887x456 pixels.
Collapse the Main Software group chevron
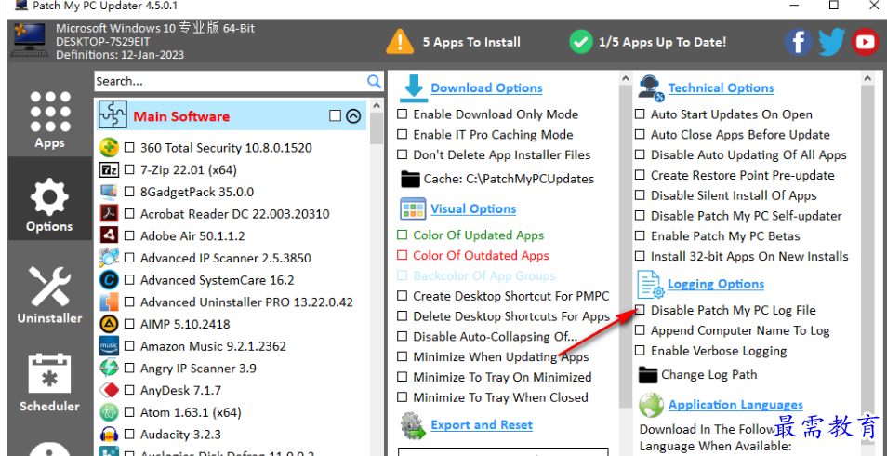tap(353, 116)
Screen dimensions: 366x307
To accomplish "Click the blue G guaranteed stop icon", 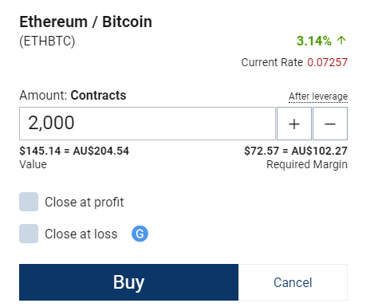I will pos(140,234).
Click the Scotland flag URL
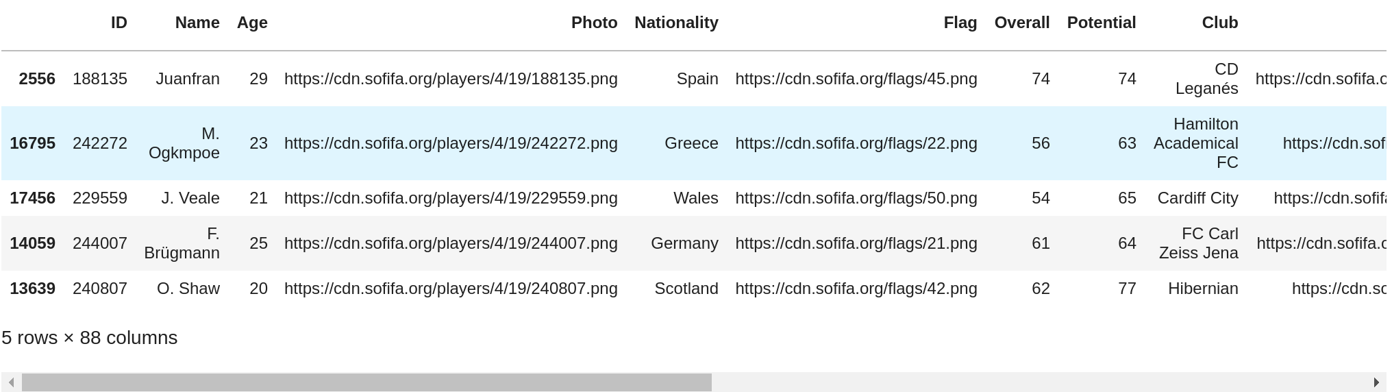 click(x=856, y=289)
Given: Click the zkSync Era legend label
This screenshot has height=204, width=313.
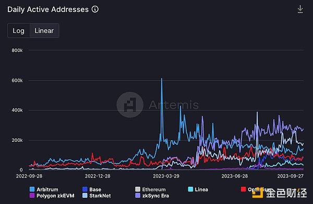Looking at the screenshot, I should (x=155, y=196).
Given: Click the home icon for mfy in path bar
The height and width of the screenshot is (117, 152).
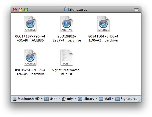Looking at the screenshot, I should click(x=64, y=99).
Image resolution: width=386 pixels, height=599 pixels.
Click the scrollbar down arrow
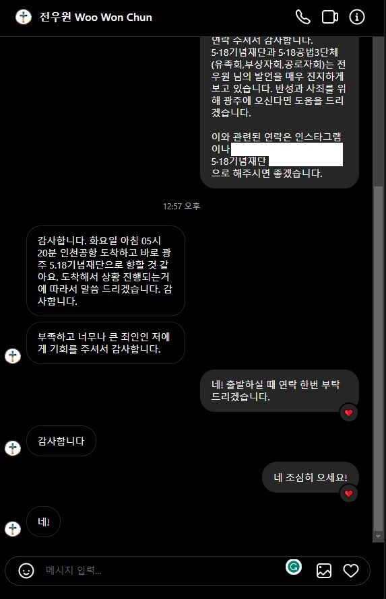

━━━━━━

Exercise description -
Leaving out the pictures, return exactly the lines from the one that contains "This screenshot has height=204, width=313." through the last line of the records above, inclusive.

Response to this exercise -
This screenshot has height=204, width=313.
Looking at the screenshot, I should (x=155, y=196).
Given: Click the home icon for mfy in path bar
The height and width of the screenshot is (117, 152).
Looking at the screenshot, I should click(x=64, y=99).
Image resolution: width=386 pixels, height=599 pixels.
Click the scrollbar down arrow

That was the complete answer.